Other old favorites include Liu Kan’s Life by the River, 1967, and Cheong Soo Pieng’s Drying Salted Fish, 1978, a richly detailed market scene in Chinese ink and color on cloth that is featured on the country’s S$50 bill. But there are also plenty of new treasures to discover. For the first time, curators have gathered together paintings that resulted from the defining 1952 field trip to Bali by Liu Kang, Chen Chong Swee, Chen Wen Hsi, and Cheong Soo Pieng that launched the Nanyang Art movement. Many of these works have not been displayed since the 1960s, and they show the interesting interpretation and assimilation of Western genres within an Asian context.

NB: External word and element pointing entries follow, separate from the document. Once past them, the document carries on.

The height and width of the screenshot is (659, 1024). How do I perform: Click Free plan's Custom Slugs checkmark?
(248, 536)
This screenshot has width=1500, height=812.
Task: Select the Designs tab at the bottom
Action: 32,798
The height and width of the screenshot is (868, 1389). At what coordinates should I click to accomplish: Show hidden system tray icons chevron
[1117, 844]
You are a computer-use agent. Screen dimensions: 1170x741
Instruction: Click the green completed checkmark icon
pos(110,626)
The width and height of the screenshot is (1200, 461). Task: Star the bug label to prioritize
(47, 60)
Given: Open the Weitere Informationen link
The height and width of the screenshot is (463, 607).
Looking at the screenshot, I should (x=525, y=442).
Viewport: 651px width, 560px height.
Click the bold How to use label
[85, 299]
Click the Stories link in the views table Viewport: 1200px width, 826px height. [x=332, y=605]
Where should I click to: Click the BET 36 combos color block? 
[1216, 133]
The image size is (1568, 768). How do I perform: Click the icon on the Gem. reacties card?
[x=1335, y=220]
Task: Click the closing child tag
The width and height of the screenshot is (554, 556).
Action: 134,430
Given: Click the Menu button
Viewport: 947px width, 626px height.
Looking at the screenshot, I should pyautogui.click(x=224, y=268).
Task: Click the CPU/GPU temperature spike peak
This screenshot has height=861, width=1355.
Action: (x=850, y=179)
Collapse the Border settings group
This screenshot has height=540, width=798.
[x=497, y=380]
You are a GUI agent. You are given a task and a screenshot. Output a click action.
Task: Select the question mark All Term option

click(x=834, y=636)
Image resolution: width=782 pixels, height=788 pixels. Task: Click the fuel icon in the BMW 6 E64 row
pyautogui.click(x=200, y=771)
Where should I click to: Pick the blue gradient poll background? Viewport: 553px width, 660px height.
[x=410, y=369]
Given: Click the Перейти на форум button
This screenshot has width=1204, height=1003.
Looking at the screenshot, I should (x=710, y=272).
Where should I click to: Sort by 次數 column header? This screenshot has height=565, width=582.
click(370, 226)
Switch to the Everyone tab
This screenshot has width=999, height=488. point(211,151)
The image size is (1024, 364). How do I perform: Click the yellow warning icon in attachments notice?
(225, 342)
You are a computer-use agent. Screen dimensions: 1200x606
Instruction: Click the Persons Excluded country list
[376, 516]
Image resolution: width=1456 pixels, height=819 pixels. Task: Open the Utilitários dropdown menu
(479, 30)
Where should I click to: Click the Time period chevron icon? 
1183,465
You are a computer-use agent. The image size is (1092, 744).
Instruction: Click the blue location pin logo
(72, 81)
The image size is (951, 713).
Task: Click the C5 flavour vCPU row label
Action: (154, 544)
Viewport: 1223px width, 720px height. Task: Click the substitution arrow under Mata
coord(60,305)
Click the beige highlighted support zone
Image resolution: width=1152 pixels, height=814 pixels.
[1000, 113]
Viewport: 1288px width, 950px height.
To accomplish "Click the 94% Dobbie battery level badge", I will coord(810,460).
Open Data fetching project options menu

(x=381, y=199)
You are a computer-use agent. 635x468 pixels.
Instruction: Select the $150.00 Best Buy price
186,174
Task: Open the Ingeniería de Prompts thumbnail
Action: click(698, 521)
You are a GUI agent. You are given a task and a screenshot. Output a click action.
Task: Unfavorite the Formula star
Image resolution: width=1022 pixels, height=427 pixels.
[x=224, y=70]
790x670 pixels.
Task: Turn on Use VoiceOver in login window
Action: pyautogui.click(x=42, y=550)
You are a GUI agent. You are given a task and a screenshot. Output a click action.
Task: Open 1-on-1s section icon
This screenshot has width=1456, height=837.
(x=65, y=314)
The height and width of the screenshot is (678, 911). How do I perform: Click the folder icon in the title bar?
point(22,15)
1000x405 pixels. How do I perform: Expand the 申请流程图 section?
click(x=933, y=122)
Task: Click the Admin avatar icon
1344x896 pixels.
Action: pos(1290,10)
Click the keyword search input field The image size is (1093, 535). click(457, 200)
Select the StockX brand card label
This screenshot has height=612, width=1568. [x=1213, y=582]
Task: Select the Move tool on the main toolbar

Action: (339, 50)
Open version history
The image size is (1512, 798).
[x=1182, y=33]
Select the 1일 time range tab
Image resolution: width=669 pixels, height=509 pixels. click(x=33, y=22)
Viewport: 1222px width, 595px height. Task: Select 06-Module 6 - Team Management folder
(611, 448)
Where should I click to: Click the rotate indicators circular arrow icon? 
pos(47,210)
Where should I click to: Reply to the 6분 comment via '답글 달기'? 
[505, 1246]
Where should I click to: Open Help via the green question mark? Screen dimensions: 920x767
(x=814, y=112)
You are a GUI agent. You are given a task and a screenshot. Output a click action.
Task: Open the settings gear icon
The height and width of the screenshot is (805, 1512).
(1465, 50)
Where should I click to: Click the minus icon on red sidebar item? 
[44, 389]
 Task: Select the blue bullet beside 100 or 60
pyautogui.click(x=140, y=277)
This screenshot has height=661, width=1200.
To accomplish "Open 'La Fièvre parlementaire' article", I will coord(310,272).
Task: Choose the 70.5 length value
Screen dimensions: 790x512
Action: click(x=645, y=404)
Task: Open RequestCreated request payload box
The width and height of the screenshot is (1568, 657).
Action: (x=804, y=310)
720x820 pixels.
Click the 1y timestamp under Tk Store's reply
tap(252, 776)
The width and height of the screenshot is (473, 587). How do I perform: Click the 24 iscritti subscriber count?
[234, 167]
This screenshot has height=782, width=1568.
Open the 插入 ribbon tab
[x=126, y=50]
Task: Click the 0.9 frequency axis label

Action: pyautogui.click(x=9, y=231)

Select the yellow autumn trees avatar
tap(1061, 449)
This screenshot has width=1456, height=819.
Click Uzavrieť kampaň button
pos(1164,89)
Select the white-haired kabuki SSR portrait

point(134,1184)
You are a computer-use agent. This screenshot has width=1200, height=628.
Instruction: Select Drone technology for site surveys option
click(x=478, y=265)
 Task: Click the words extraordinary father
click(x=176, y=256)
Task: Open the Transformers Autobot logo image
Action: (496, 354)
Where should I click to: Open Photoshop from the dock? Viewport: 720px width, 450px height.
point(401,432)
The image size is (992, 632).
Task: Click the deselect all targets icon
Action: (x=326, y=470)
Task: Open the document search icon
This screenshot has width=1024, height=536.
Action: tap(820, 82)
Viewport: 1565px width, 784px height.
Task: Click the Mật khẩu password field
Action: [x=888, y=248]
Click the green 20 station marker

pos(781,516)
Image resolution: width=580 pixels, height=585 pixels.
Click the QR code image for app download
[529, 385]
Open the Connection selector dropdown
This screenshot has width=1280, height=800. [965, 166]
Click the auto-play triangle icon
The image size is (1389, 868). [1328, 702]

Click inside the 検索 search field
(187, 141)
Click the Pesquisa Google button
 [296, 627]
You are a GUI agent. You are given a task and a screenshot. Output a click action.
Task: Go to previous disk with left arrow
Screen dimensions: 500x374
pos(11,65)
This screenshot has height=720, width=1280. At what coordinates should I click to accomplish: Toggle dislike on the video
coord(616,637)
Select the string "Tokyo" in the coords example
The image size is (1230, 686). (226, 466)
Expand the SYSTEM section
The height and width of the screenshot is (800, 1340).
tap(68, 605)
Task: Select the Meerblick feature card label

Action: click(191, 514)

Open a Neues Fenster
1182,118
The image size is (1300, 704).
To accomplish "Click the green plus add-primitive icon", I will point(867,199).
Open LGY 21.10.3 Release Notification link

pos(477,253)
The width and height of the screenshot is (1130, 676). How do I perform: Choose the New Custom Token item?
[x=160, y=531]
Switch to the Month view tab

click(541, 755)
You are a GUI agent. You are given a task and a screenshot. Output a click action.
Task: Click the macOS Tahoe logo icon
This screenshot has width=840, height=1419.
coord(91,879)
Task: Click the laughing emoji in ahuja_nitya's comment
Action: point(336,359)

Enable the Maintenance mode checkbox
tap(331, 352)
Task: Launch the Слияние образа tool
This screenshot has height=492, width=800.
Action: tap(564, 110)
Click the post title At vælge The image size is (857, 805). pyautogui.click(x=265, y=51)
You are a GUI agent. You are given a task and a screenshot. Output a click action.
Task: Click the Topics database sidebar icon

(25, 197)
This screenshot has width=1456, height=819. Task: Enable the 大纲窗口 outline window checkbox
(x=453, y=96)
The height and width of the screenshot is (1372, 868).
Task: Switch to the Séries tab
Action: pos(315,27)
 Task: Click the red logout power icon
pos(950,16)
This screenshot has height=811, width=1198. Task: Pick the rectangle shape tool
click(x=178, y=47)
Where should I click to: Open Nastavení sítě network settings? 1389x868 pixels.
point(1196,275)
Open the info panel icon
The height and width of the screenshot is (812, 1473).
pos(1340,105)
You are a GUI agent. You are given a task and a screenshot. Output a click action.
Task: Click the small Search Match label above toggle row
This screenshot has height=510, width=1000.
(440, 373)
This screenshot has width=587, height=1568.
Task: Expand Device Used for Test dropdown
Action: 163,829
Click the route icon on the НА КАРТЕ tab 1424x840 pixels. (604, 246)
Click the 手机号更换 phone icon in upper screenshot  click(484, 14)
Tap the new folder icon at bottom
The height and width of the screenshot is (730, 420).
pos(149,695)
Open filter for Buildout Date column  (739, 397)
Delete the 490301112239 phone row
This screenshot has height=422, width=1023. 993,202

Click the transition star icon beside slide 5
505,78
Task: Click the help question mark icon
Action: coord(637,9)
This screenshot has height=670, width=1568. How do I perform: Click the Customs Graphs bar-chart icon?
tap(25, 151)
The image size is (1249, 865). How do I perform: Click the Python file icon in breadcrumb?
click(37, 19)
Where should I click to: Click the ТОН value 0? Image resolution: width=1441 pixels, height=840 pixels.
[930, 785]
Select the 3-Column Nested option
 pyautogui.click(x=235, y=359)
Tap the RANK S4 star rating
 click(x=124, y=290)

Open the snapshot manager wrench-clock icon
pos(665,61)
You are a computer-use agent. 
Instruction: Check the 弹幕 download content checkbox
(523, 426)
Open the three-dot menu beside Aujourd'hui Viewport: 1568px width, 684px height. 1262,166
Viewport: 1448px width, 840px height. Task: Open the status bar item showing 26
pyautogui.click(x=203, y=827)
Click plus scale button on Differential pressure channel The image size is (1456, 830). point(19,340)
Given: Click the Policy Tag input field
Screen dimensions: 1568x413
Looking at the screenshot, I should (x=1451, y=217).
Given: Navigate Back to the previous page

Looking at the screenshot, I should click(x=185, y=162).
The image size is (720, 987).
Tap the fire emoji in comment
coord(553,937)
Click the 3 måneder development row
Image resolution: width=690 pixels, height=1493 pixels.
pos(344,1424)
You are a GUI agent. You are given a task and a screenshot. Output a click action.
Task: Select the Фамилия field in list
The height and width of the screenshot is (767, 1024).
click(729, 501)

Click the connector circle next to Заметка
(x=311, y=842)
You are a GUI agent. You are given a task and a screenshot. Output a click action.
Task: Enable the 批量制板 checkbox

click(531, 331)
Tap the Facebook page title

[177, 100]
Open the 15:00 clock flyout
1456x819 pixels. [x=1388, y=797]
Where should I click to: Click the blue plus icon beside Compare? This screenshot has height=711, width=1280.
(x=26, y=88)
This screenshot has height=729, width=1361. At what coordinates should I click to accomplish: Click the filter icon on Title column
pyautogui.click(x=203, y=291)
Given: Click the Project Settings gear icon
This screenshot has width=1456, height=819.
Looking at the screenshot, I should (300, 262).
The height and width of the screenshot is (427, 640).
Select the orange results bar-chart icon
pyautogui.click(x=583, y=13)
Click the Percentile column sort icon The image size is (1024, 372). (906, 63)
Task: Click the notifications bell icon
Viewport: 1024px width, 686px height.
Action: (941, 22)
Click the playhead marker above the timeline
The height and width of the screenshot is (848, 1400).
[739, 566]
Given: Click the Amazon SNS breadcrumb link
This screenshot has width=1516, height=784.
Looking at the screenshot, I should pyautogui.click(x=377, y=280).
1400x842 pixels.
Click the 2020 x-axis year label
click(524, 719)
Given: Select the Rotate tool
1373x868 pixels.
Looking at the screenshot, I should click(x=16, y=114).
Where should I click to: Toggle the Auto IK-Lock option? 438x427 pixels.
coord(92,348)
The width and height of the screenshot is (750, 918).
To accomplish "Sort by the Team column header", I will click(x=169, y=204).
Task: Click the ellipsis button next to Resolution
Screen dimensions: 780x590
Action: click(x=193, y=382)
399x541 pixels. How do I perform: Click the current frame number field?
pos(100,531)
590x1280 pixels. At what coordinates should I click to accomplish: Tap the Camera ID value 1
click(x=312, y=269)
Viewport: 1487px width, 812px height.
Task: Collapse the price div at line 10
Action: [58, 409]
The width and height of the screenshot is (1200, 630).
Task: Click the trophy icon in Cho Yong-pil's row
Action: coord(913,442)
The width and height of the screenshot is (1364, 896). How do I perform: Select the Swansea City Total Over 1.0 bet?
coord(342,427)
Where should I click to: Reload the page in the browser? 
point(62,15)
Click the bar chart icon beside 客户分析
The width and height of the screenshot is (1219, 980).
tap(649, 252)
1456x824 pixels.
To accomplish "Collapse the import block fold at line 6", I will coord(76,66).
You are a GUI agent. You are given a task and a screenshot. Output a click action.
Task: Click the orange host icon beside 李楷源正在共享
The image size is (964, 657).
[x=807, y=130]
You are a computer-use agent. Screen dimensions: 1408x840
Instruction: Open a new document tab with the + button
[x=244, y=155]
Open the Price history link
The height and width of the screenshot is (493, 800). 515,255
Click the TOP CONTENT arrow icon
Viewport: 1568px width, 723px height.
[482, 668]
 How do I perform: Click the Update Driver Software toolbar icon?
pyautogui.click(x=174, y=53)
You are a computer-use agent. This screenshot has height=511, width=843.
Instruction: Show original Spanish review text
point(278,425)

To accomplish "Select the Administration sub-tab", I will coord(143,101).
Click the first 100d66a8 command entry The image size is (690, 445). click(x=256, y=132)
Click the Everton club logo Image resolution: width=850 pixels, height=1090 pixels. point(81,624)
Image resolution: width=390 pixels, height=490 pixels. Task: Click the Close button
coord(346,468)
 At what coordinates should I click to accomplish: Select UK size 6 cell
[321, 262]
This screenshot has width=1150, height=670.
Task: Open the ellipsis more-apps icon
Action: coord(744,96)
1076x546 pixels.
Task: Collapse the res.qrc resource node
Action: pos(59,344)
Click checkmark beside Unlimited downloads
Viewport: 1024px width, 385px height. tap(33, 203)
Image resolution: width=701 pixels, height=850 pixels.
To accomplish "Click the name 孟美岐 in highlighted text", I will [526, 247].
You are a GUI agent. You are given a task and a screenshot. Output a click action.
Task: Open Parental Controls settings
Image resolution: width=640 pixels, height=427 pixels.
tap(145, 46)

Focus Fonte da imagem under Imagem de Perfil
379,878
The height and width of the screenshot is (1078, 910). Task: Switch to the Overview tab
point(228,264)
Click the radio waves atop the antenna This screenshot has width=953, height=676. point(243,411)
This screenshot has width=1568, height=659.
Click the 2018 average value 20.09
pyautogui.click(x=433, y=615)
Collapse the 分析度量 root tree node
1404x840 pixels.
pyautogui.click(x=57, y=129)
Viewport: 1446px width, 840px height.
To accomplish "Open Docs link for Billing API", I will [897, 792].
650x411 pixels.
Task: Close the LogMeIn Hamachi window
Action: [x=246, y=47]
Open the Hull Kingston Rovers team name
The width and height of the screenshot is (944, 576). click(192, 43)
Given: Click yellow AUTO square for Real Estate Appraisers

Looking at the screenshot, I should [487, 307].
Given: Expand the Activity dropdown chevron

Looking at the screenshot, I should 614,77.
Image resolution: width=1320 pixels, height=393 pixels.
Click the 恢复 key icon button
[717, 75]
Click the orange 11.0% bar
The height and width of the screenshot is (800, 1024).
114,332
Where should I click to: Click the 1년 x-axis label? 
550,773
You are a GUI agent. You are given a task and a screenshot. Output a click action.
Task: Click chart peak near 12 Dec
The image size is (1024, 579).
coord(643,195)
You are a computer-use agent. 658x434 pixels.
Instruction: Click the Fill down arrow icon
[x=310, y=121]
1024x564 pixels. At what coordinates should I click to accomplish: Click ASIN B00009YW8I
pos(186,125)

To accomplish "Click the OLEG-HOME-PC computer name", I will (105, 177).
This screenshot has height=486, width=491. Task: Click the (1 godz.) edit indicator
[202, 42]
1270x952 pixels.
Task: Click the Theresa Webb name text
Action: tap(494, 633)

While the Nanyang movement has usually been associated with the 1950s onward, the curation is also trying to highlight the historical and social context that influenced its rise, for example the cosmopolitan training (in Shanghai and Paris) of many of these artists while showcasing less well-known artworks from the 1920s and ‘30s by artists such as Georgette Chen, Tchang Ju Chi and Lim Hak Tai.

Another particularly interesting section is New Languages (1960s‑1980s) that shows the move away from realism and the embrace of abstraction by artists like Anthony Poon, while the Tradition Unfettered section focuses on the development of Chinese ink in Singapore, led by migrant artists like Chen Wen Hsi. The overlap with the Unfettered, Nanyang, and the New Language sections is interesting here, as the important artists straddled all three.

Contemporary art is not ignored, but gets a rather limited treatment. Anchoring the museum’s focus on 20th century art, Shifting Grounds, covers the 1980s to 2005 with well-known works by Tang Da Wu, Lee Wen, and Ming Wong.

In this new gallery space, the city-state is finally getting the long promised museum showcase its artists deserve, and with its yet-to-be-unveiled permanent galleries dedicated to Southeast Asian art, the National Gallery Singapore is bound to become a must-visit destination to see Southeast Asian art when it finally open its doors to the public on November 24.